— Start SELECTED EXCERPT —
When a user's presence changes, interested parties must be notified. This is the fan-out problem: one user's status change may need to reach thousands of observers.
Fan-Out Strategies:
| Strategy | Description | Pros | Cons | Best For |
|---|---|---|---|---|
| Push on Change | Immediately broadcast to all interested users | Instant updates, minimal polling | High write amplification for popular users | Small to medium user base |
| Pull on Demand | Clients poll for presence when needed | Low write cost, simple server logic | Stale data, high read load | Low-frequency presence needs |
| Hybrid (Push critical, Pull bulk) | Push to actively viewing users, pull for others | Balanced load and freshness | Complexity in determining who's actively viewing | Large-scale systems |
| Pub/Sub Channels | Users subscribe to channels; publish to channel | Decoupled, scalable | Subscription management overhead | Chat/collaboration apps |
The Popular User Problem:
Consider a celebrity with 10 million followers. When they come online, naively pushing to all followers would generate 10 million messages—potentially overwhelming the system.
— End SELECTED EXCERPT —
#### EXERCISE BRIEF:
Please copy out the passage on presence fan-out word for word, table included.
— Start DATASET EXCERPT —
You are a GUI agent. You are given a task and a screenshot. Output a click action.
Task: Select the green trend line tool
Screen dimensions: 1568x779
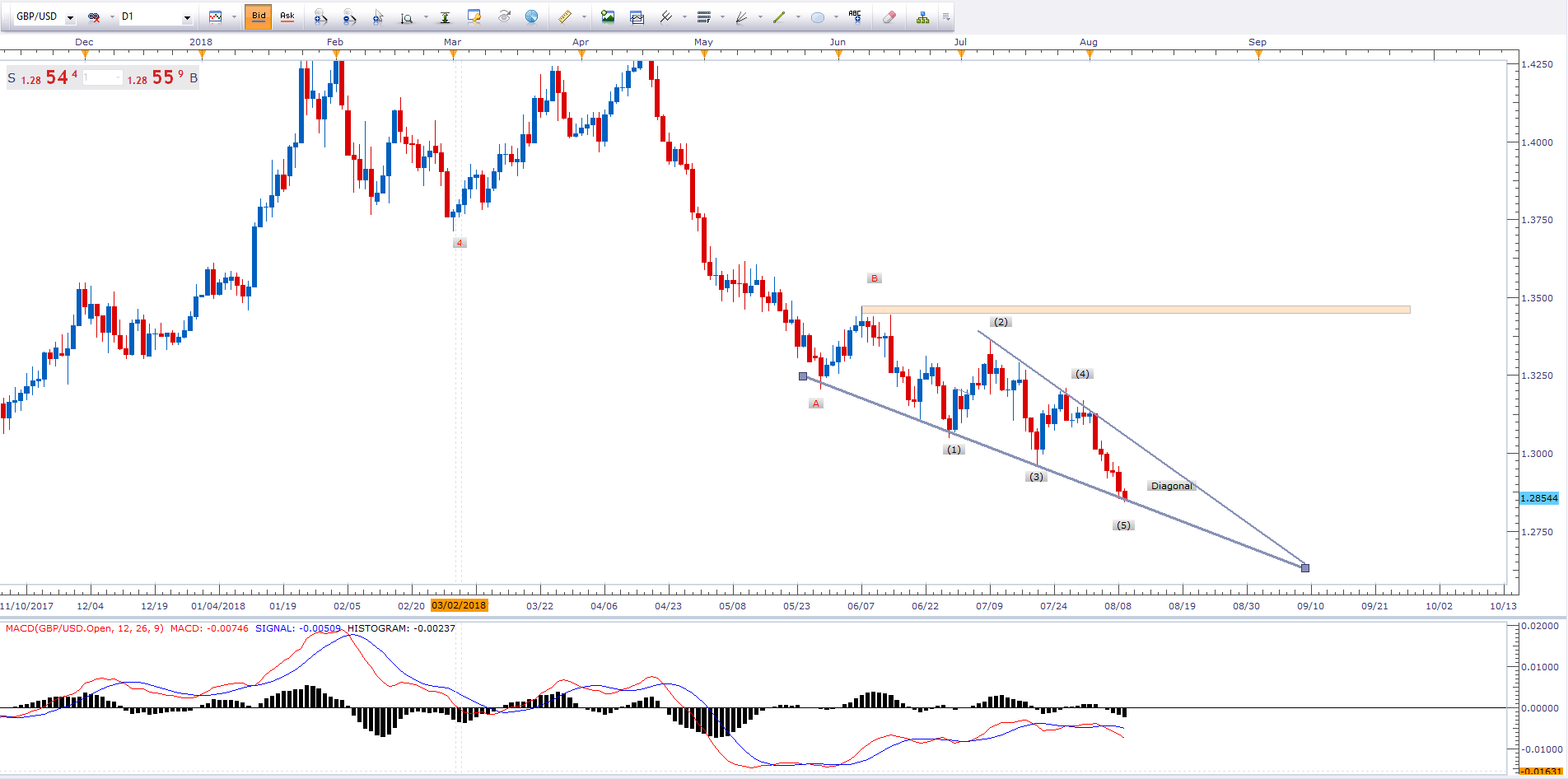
— End DATASET EXCERPT —
#### OUTPUT:
When a user's presence changes, interested parties must be notified. This is the fan-out problem: one user's status change may need to reach thousands of observers.
Fan-Out Strategies:
| Strategy | Description | Pros | Cons | Best For |
|---|---|---|---|---|
| Push on Change | Immediately broadcast to all interested users | Instant updates, minimal polling | High write amplification for popular users | Small to medium user base |
| Pull on Demand | Clients poll for presence when needed | Low write cost, simple server logic | Stale data, high read load | Low-frequency presence needs |
| Hybrid (Push critical, Pull bulk) | Push to actively viewing users, pull for others | Balanced load and freshness | Complexity in determining who's actively viewing | Large-scale systems |
| Pub/Sub Channels | Users subscribe to channels; publish to channel | Decoupled, scalable | Subscription management overhead | Chat/collaboration apps |
The Popular User Problem:
Consider a celebrity with 10 million followers. When they come online, naively pushing to all followers would generate 10 million messages—potentially overwhelming the system.